I missed the success of night nine due to a voice-over seminar at my old high school in Rhinebeck - a place I completely don't recognize since its expansion a few years ago, even though I attended school there for five years and even ran the summertime paint crew for a couple years. The paint jobs are holding up nicely after 22 years, too. I wandered around disoriented like one of the grouchy alte kackers who only sets foot in the school once a year to vote "no" on the school budget. ("I don't have kids in the schools, why should I pay?" To which on the AM station's old talk show I would respond "My dad's dead and never collected a dime from Social Security - where's my 50% payroll tax cut?" Just to rile them and listen to them splutter.)

And then a couple of the friendly students? teachers? pointed me in the right direction.

Bottom line from the seminar: voiceover work is a pretty sweet gig if you can get it, but it takes a lot of hustle to get over that first big hump and my area of expertise doesn't necessarily give me that much of an edge.

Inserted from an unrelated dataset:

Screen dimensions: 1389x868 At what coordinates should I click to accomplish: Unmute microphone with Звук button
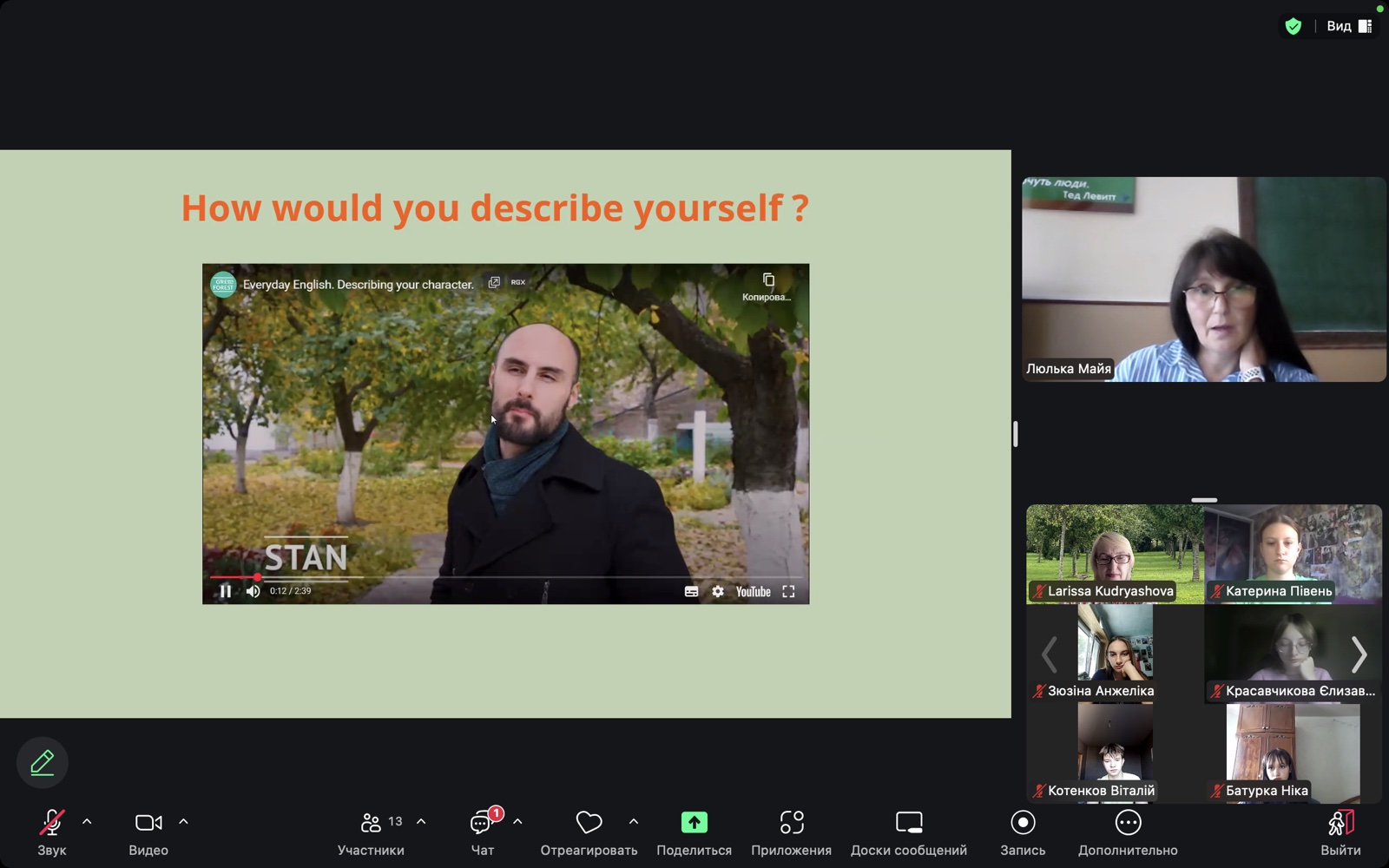51,823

(Welcome to my Wall Street Journal forum readers! There are more than one of you, yes?)

Thursday, April 3, 2008

WHAT I'VE GOT TO LOOK FORWARD TO IN 12 YEARS OR SO

This is how not to react when you get dumped:

While patrols were en route, police received information it was not a domestic dispute, but a dispute involving the homeowner’s daughter’s ex-boyfriend, who had allegedly forcibly entered the home armed with machete-style knives. When Sheriff’s patrols arrived at the scene, they found the girl’s mother and father suffering knife wounds, as well as the suspect — Nicholas Usuriello, 17, of Clinton Corners. Police said he was still armed with two knives.After a short time, Usuriello was disarmed and taken into custody without further incident. While the investigation is continuing, initial investigation revealed Usuriello had planned the incident, and had entered the home when he was confronted by his ex-girlfriend’s parents, police said. The girl’s father suffered a cut on the head and a severed thumb...


Best wishes to the girl's mom and especially the dad; looks like your daughter turned out to be rather a good judge of character and got out while the gettin' was good. This is the kind of situation I'm going to dread seeing my daughter in once she becomes a teenager, even though we like to think she won't be the type to take any guff from any boy - and on a selfish note, by the time Noodle is 17 I'm not going to be a spring chicken and was pretty well useless in physical confrontations even in my youth. Still, a kick to the groin will always work wonders with a violently intransigent failed suitor.

In the meantime, please - no Pope of Greenwich Village jokes until the dad's recovered.